▶ _Data provided_:
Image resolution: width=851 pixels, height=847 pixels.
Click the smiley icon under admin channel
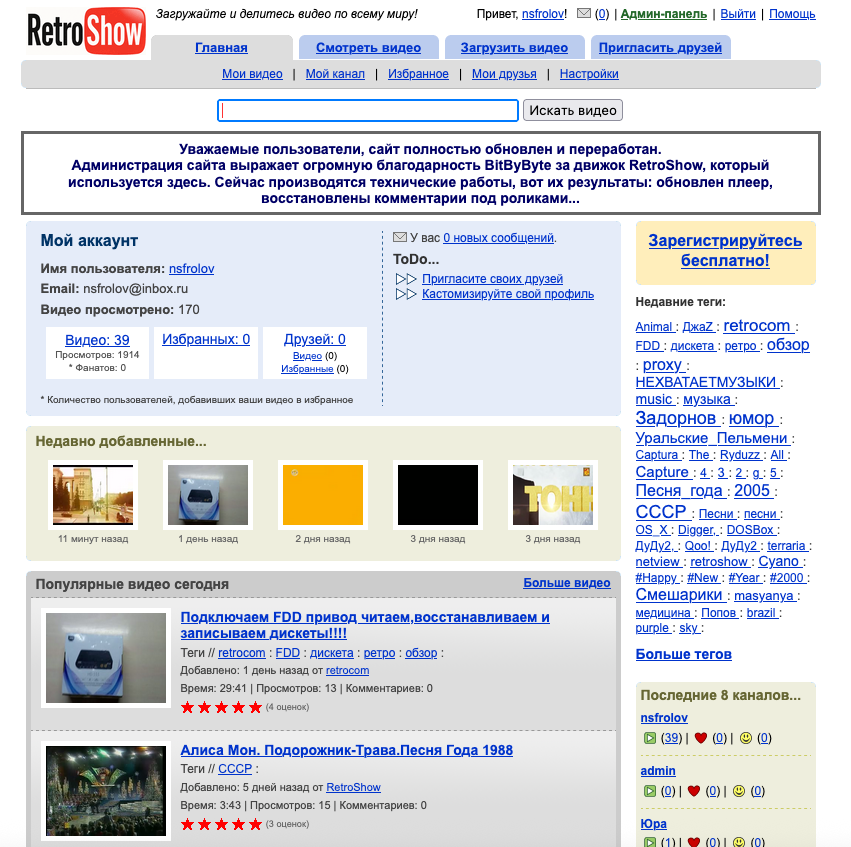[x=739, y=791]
--
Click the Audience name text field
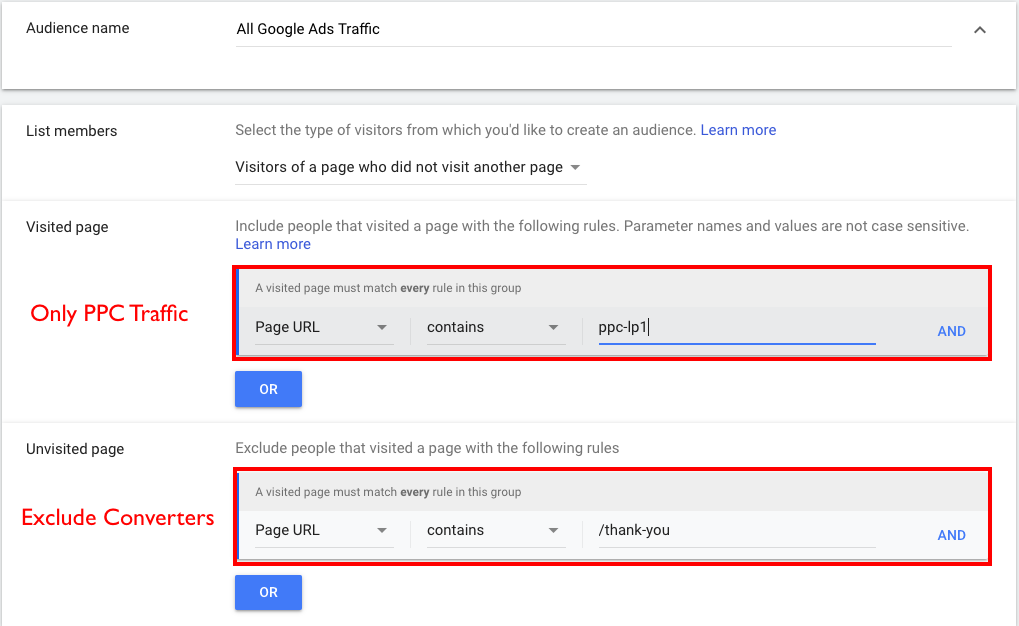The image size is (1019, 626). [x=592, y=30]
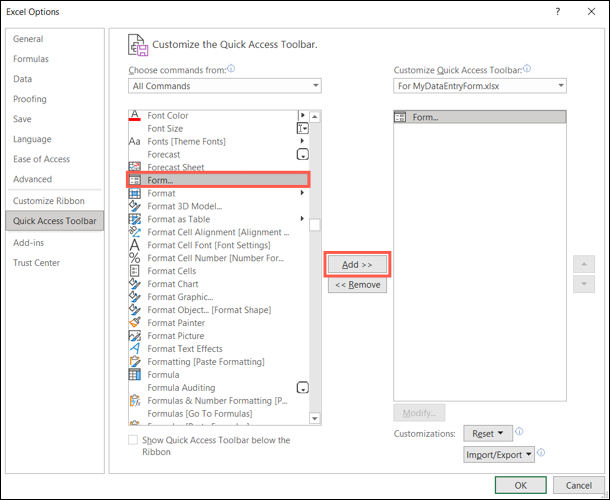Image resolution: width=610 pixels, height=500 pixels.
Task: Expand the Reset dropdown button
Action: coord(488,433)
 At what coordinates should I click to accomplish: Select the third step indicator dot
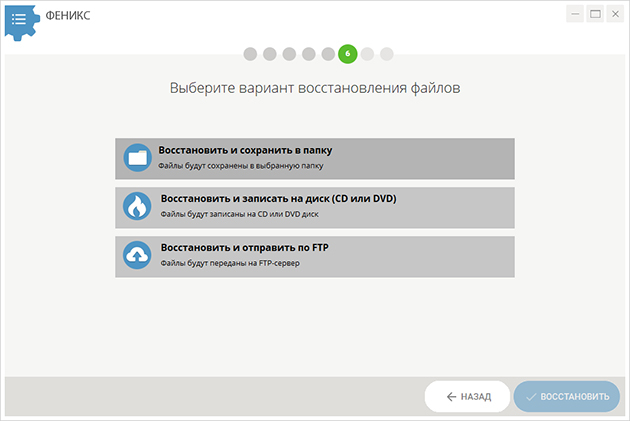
--
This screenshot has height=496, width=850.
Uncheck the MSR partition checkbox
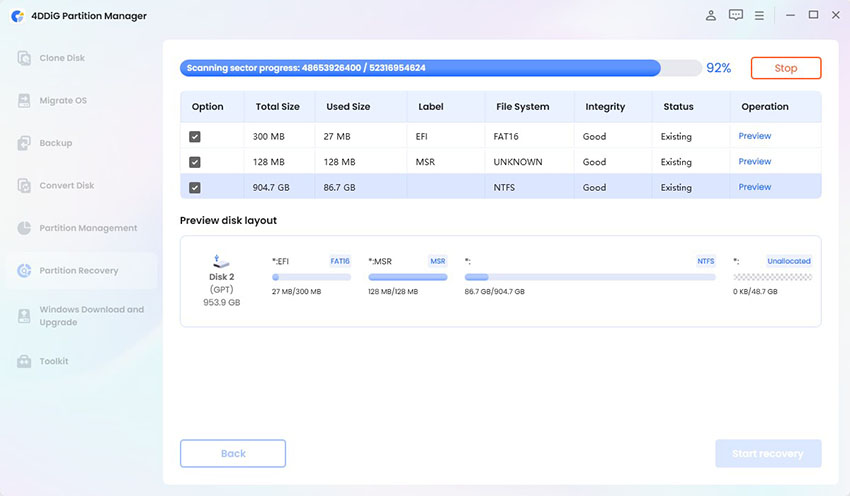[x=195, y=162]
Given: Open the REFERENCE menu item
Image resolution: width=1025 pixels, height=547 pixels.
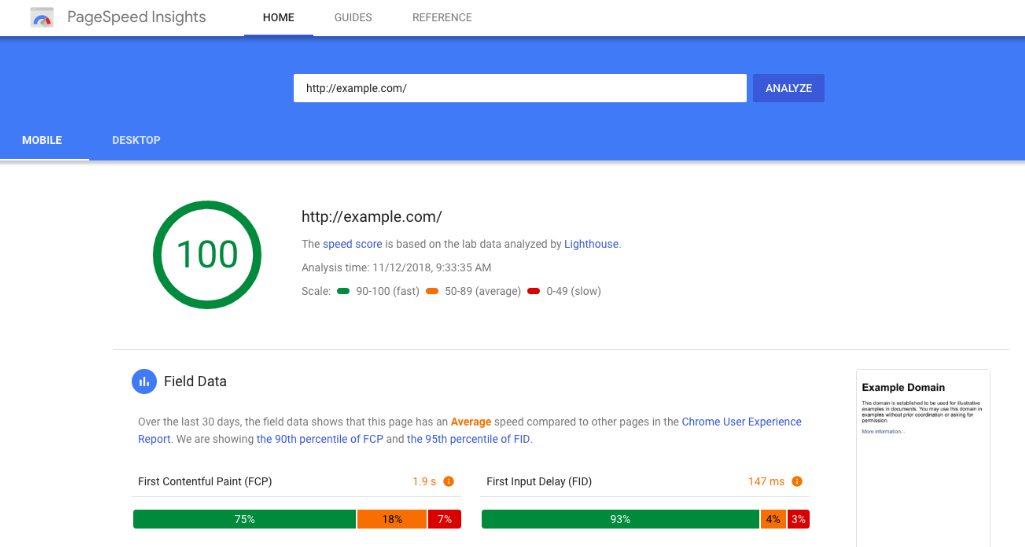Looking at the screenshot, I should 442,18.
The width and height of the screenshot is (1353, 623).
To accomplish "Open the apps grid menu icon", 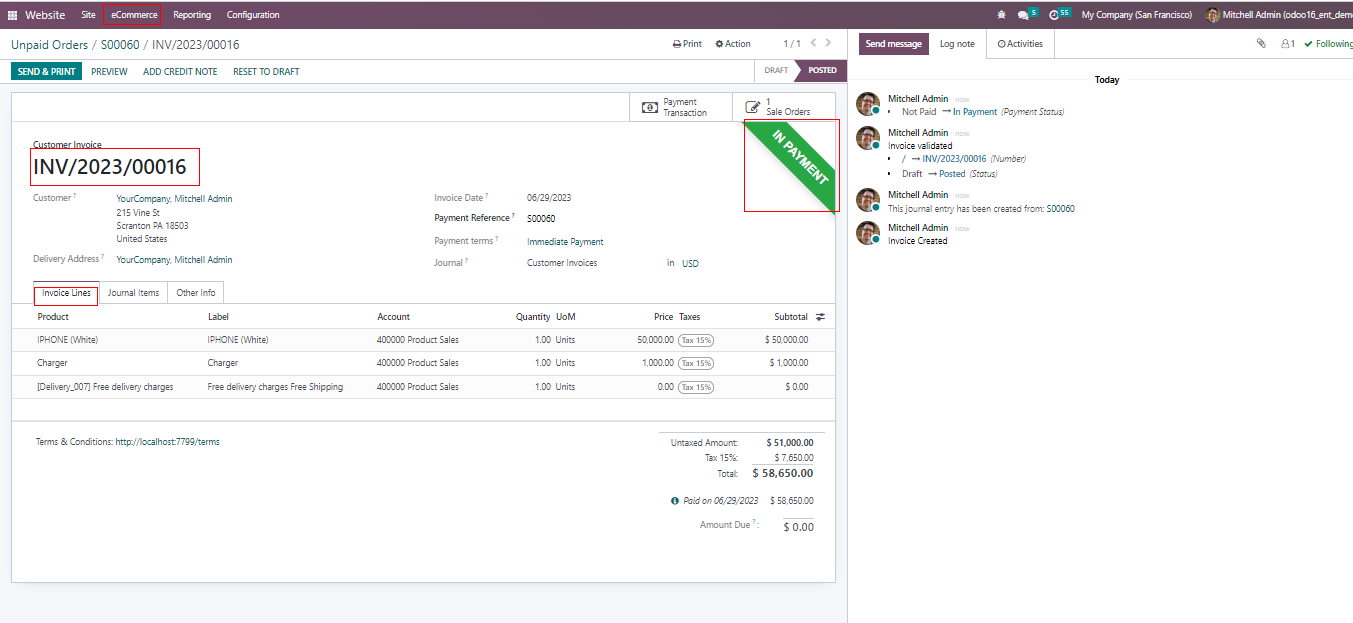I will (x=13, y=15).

▶ _Activity_: Set down, exactly as written above, each line from the one with "Click the Audience name text field" through the one with "At what coordinates", and skip the pictures.

▶ _Output of the task_:
Click the Audience name text field
The image size is (1019, 626). [x=592, y=30]
Image resolution: width=610 pixels, height=500 pixels.
Task: Expand the Reset dropdown button
Action: coord(488,433)
 At what coordinates should I click to accomplish: Select the third step indicator dot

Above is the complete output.